From houses all over Maryland and Delaware, the wastepaper flows to Baltimore by the truckload: old newspapers, junk mail, boxes, phone books.
From Howard and Baltimore counties in the Baltimore area; from Calvert and Charles counties in Southern Maryland; from Wicomico, Queen Anne's, Kent and Talbot counties and Ocean City on the Eastern Shore; and from Cecil County and drop-off centers all over Delaware, the trucks come laden with paper. They converge on the waterfront warehouse on Clinton Street, drive up a ramp and dump their loads -- about 150 tons every working day -- on the second floor.
These mountains of paper are what David C. Tolzmann Jr., the president of Mid-Atlantic Recycling Corp., calls the urban forest. Mid-Atlantic's recycling plant, billed as the nation's largest paper recycling facility, provides an alternative to trees as a source of paper-making fiber.
But after six months of operation, the urban forest is in deep trouble. It costs Mid-Atlantic more to process a ton a paper than the processed material is worth on the market -- in fact, a lot more, about $15 a ton.
It costs Mid-Atlantic about $35 to process a ton of wastepaper, but the company can sell the processed material for an average of only about $20 a ton.
The implications of the resulting losses go far beyond Clinton Street.

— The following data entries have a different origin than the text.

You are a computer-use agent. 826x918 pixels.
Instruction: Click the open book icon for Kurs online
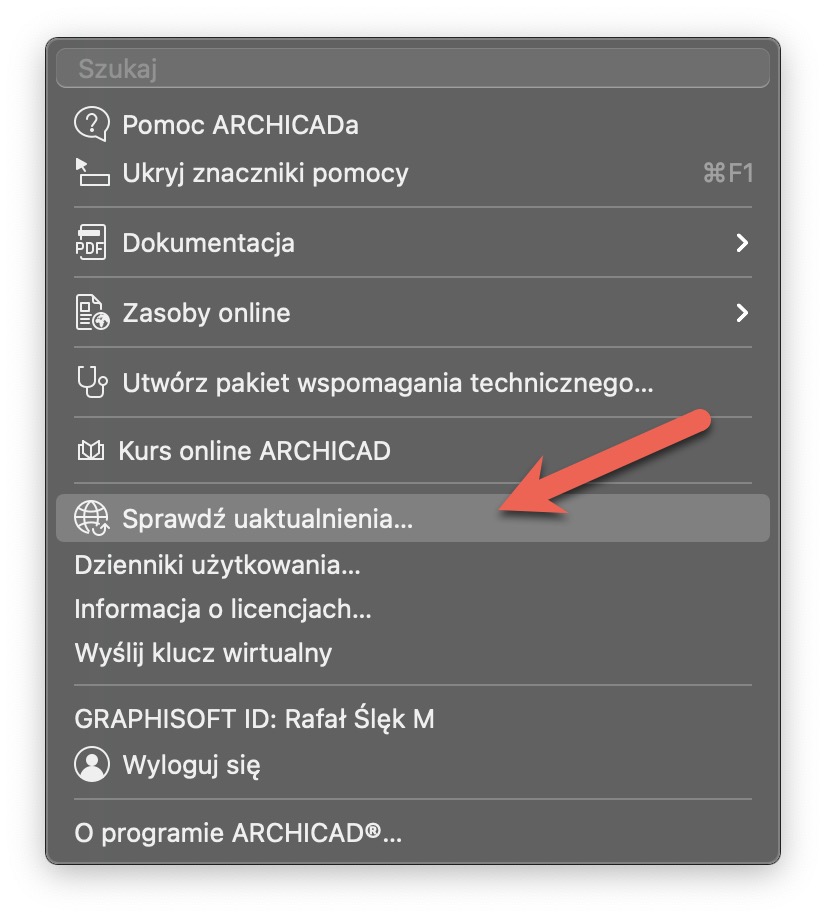click(91, 451)
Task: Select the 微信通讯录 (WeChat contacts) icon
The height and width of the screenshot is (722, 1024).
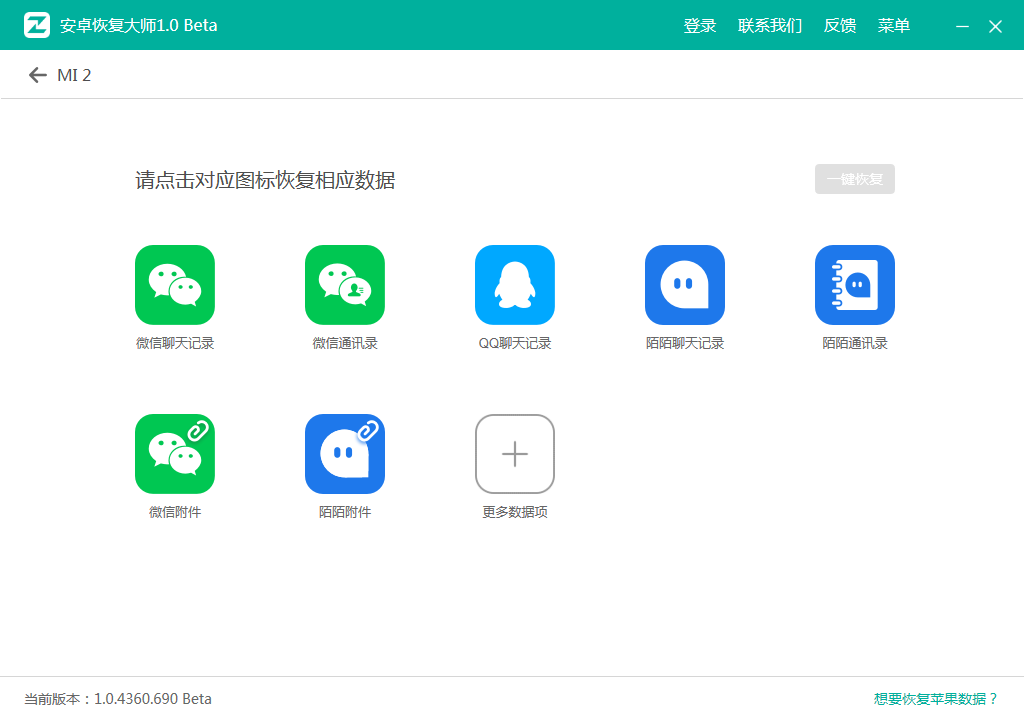Action: 345,285

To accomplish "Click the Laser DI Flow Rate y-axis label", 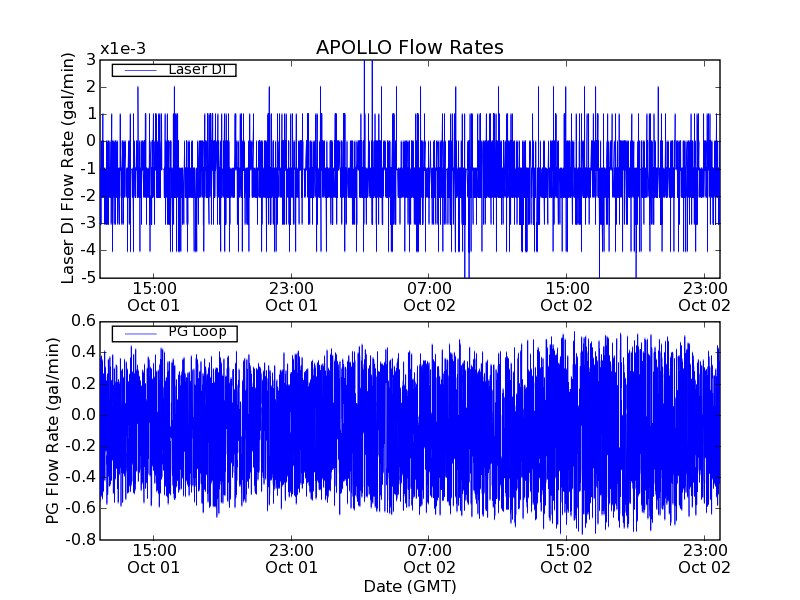I will pyautogui.click(x=68, y=168).
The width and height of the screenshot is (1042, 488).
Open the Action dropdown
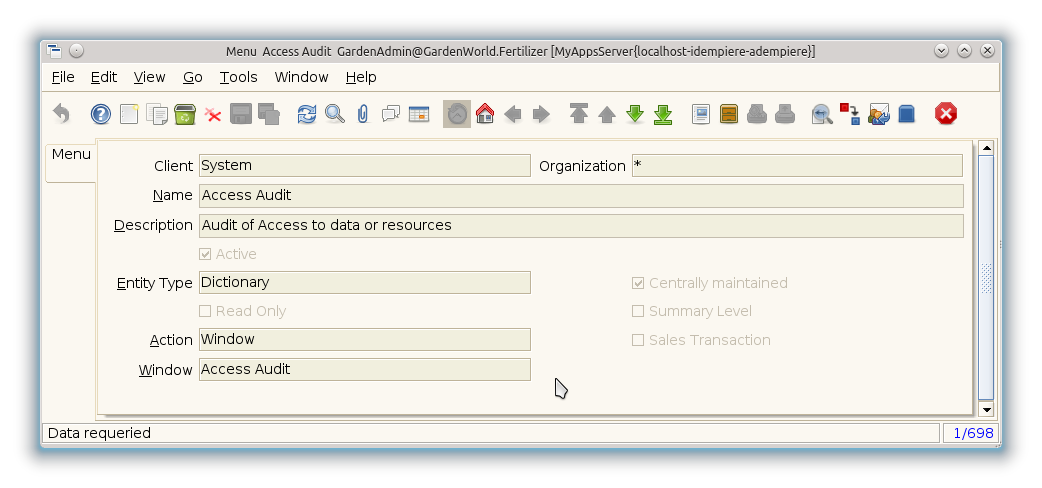pyautogui.click(x=364, y=339)
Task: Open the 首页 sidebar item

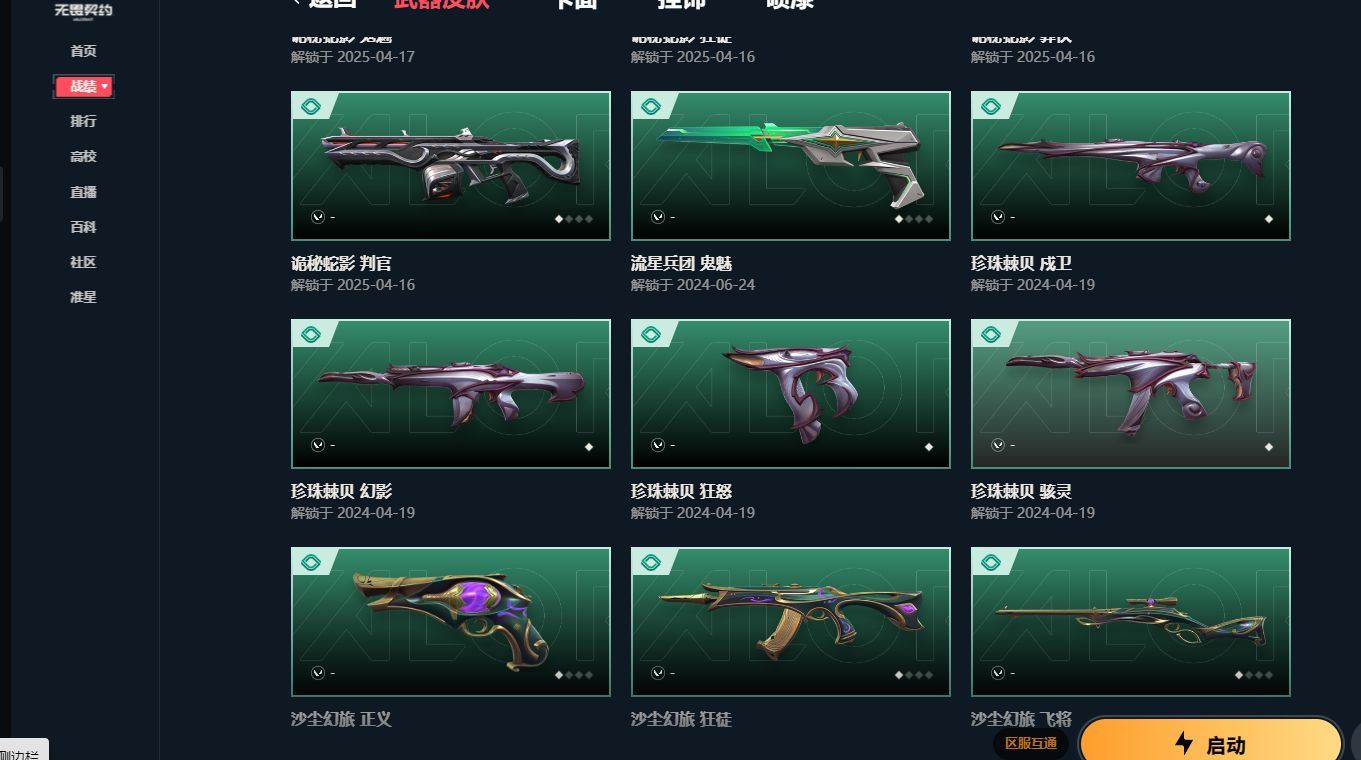Action: (x=84, y=51)
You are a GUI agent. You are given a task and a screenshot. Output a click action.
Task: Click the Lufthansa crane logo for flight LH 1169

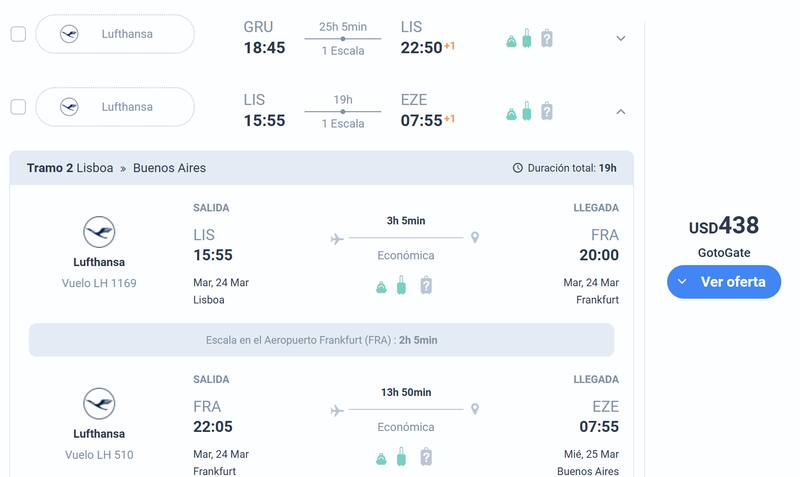(99, 232)
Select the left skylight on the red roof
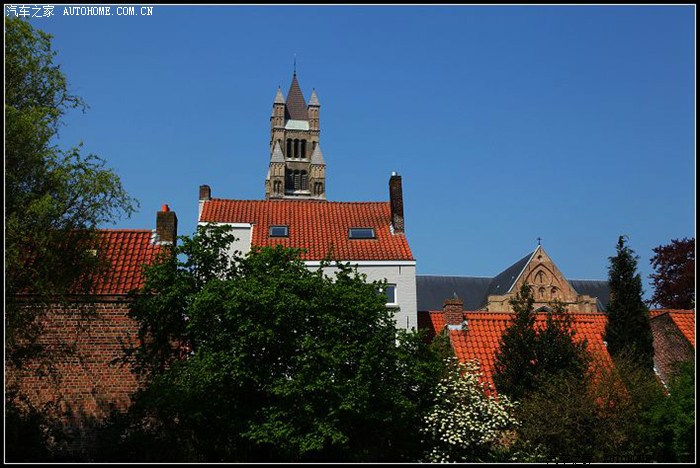 [278, 231]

Mid-Atlantic's problems threaten to disrupt wastepaper recycling efforts in the entire region.
Mid-Atlantic's suppliers now dump their paper at the Clinton Street warehouse for free. But Mid-Atlantic wants to start charging a "tipping fee" of $12 to $20 per ton to stem its losses.
Suppliers of the paper, mostly local government agencies, don't want to hear about any tipping fees. They're too deep in financial crises of their own to help Mid-Atlantic out of its morass.
When Linda Fields, the recycling manager for Howard County, was asked about Mid-Atlantic's plans to charge a tipping fee, she let out a cry like the victim in a slasher movie. A $15-a-ton tipping fee would cost her county about $150,000 a year.
"You know Howard County doesn't have any money," she said. Howard's one-year contract with Mid-Atlantic, with no tipping fees, expires June 30.
Mid-Atlantic also receives about 600 tons of paper a month that Delaware collects at about 100 sites around the state. N. C. Vasuki, head of the Delaware Solid Waste Authority, said his organization would never agree to pay even $10 a ton to dump the paper.
"If they decided to charge that kind of fee, we would try to find other uses," he said. "You could compost it, for example, or you could burn it. I'm going to do my best not to pay."
For his part, Mr. Tolzmann is adamant that Mid-Atlantic cannot continue long on its present course. It handles about 3,000 tons of residential wastepaper a month. At an average loss of about $15 per ton, that amounts to about $45,000 per month.
"You can't keep doing that," he said. "It's a problem. . . . Recycling will have to pay its own way."
As a start-up company, Mid-Atlantic did not expect to make money in its first year. "Frankly we budgeted losses," Mr. Tolzmann said -- but not losses of such magnitude.
The problem, he said, is that the recession has depressed the demand for new paper at the same time a growing recycling industry has flooded the market with new supplies of wastepaper.
Mr. Tolzmann is convinced that the problem is short-term, that the price of wastepaper will rise as the economy improves.
Some states have mandated the use of recycled fiber in the paper used by newspapers. As these requirements kick in, the demand for wastepaper -- and prices -- will go up. Eventually, that should mean Mid-Atlantic will turn a profit on its residential paper operations, and communities will be paid for delivering paper.
Consumption of recycled paper will increase from 22 million tons in 1990 to 69 million tons in 1994, the American Paper Institute forecasts. And by 1994, 30 percent of the raw material used for paper-making will be recycled fiber.
But Mid-Atlantic's short-term outlook is bleak. The company is making money on its commercial paper recycling because corrugated cardboard, computer paper and other papers generated by business have a higher value. But those profits don't cover losses in the residential wastepaper operation.
Mr. Tolzmann insists his company is not in mortal danger. To survive, it must move quickly to reduce the losses: by charging tipping fees, by de-emphasizing its residential wastepaper operation, by boosting the commercial end of the business, by some combination of the three.
The first two options, charging fees or reducing the amount of residential paper processed, have serious implications for the region's recycling projects. A locality that refuses to pay a tipping fee could have a tough time finding other outlets where the paper will be handled for free.